In order to make sure your algorithm is successful, include a test of your algorithm on on this simulated dataset, where you compare your algorithm’s inferences to the true values of \(\beta\) and \(\Sigma\):

set.seed(123)
n <- 10000
p <- 5
K <- 3
X <- list()
beta <- rnorm(p)
L <- matrix(rnorm(K * K),K,K)
Sigma <- L %*% t(L)
y <- list()
for (i in 1:n) {
  X[[i]] <- matrix(rnorm(p * K),K,p)
  y[[i]] <- X[[i]] %*% beta + MASS::mvrnorm(mu = rep(0,K), Sigma = Sigma)
}

1.2 Question 1b

How might you expand this model based on your initial data analysis? There are no wrong answers.

2 Question 2

In Question 1, you analyzed the complete cases in the PANSS meta-analysis dataset using the repeated measures model:

\[ y_i \mid \text{Treat}_i \sim \text{Normal}(\mu + \beta_1 \text{Treat}_i + \beta_2 t + \beta_3 \text{Treat}_i t, \Sigma) \] Let \(\beta = (\mu, \beta_1, \beta_2, \beta_3)\) in what follows. Fit the following Bayesian model for the complete cases:

\[ \begin{aligned} y_i \mid \text{Treat}_i, \beta, \Sigma & \sim \text{Normal}(\mu + \beta_1 \text{Treat}_i + \beta_2 t + \beta_3 \text{Treat}_i t, \Sigma) \\ \beta \mid \mu_0, \Sigma_0 & \sim \text{Normal}(\mu_0, \Sigma_0) \\ \Sigma \mid \nu_0, V_0 & \sim \text{Inv-Wishart}(\nu_0, V_0) \end{aligned} \]

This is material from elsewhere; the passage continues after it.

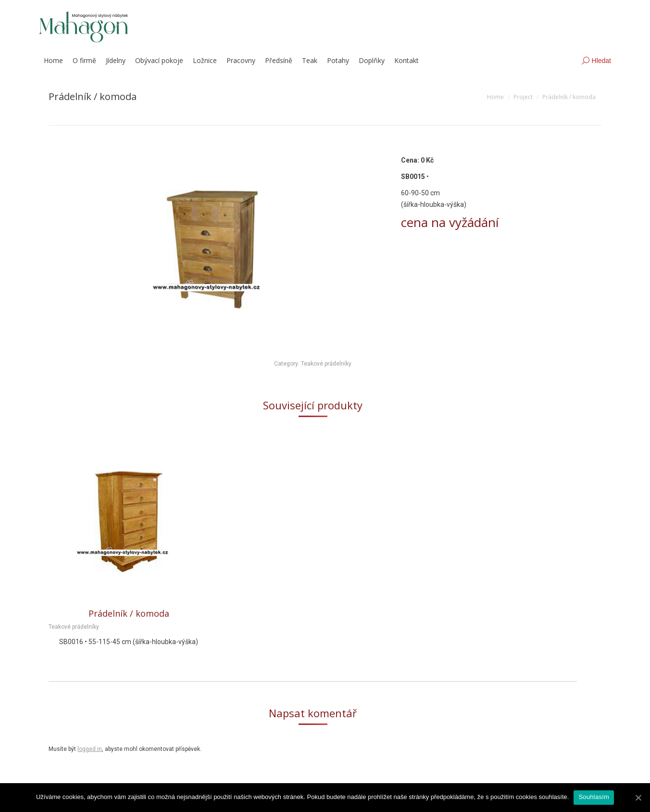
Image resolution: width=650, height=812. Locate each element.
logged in (89, 749)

The sampling algorithm is as follows:

1. Repeat the following for \(b = 1, \dots, B\) chains.

2. Draw \(\beta^0, \Sigma^0\) starting values from the priors for \(\beta\) and \(\Sigma\).

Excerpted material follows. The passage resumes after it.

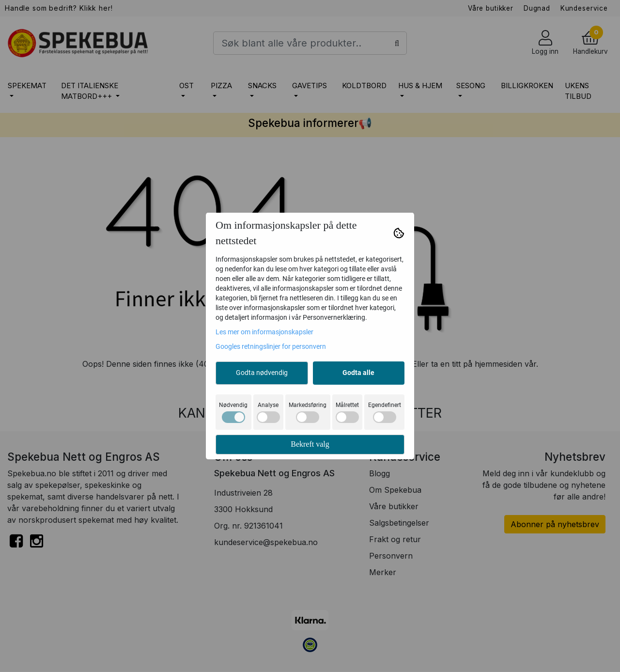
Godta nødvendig (262, 373)
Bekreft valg (310, 444)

3. For \(t=0, \dots, S-1\)

   1. Draw \(\beta\) according to the distribution \[ \begin{aligned} \beta^{t+1} \mid \Sigma^{t}, y, X & \sim \text{Normal}(\bar{\beta}, (\textstyle\sum_i X_i^T (\Sigma^{(t)})^{-1} X_i + (\Sigma_0)^{-1})^{-1}) \\ \bar{\beta} & = (\textstyle\sum_i X_i^T (\Sigma^{(t)})^{-1} X_i + \Sigma_0^{-1})^{-1}(\textstyle\sum_i X_i^T (\Sigma^{(t)})^{-1} y_i + \Sigma_0^{-1} \mu_0) \end{aligned} \]

   2. Draw \(\Sigma^{t+1}\) according to \[ \begin{aligned} \Sigma^{t+1} \mid \beta^{t+1}, y, X & \sim \text{Inverse-Wishart}(n + \nu_0, V_0 + \textstyle\sum_i (y_i - X_i \beta^t)(y_i - X_i \beta^t)^T) \end{aligned} \]

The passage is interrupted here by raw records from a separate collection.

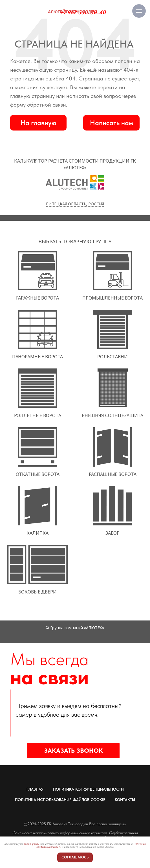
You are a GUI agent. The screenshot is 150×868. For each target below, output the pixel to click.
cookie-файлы (31, 843)
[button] (111, 123)
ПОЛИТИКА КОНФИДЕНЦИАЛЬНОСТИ (88, 789)
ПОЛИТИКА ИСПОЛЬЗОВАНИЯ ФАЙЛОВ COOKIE (60, 800)
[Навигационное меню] (139, 11)
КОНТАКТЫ (125, 800)
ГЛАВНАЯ (35, 789)
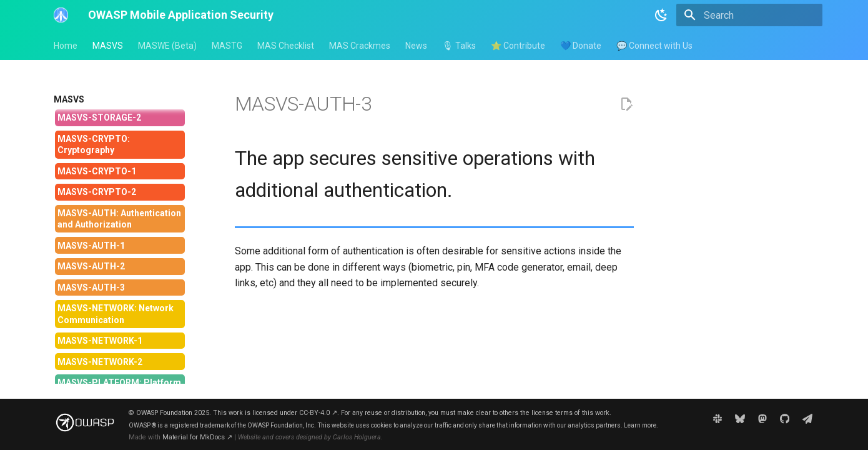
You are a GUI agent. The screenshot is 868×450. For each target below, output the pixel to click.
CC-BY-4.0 (318, 412)
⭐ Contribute (518, 46)
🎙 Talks (459, 46)
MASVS (107, 46)
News (416, 46)
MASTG (227, 46)
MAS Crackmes (360, 46)
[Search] (749, 15)
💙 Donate (581, 46)
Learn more (640, 425)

4. Discard the first \(\frac{S}{2}\) iterations, and keep the set of draws \(\{ (\beta^s, \Sigma^s),\, s = \frac{S}{2},\dots, S-1\}\).

The final set of draws \(B \times \frac{S}{2}\) draws are approximately distributed according to \(p(\beta, \Sigma \mid y)\)

2.1 Question 2a

Before running your model, test your algorithm on the simulated dataset above, using the prior hyperparameters, with \(B = 4\) and \(S = 500\): \[ \mu_0 = 0, \Sigma_0 = I_p, \nu_0 = 3, V_0 = I_p \]

In order to run this model, you’ll need to be able to draw from an inverse Wishart distribution. Use the version that is implemented in the packages MCMCpack.

When you run your chains, you’ll have 4 chains with 250 draws of each parameter per chain. You can use these draws to assess whether there is evidence against having reached the steady state distribution. Use the package posterior and rhat in the posterior package to report the univariate \(\hat{R}\) statistics for each dimension of the beta vector.

To do so, you’ll need to arrange the draws for each dimension of beta into a matrix with rows corresponding to the 250 iterations and columns corresponding to the chains. Then you can pass that matrix to posterior::rhat to get an estimate of how much the scale of the posterior distribution would shrink as \(S \to \infty\). Numbers near \(1\), or \(\hat{R} \leq 1.01\) indicate that one may not have much to gain from running the chains for more iterations.

2.2 Question 2b

Run your model with the same priors as above on the comp_case data from above, and report 95% central posterior quantiles for each dimension of \(\beta\).

Also report the 95% posterior quantiles for the parameters: \(\Sigma_{2,1} / \sqrt{\Sigma_{1,1}\Sigma_{2,2}}\), \(\Sigma_{3,1} / \sqrt{\Sigma_{1,1}\Sigma_{3,3}}\), and \(\Sigma_{3,2} / \sqrt{\Sigma_{2,2}\Sigma_{3,3}}\), or the correlation between the errors for each of the PANSS measurement occasions.

This may be done by defining the appropriate transformations of the parameter draws.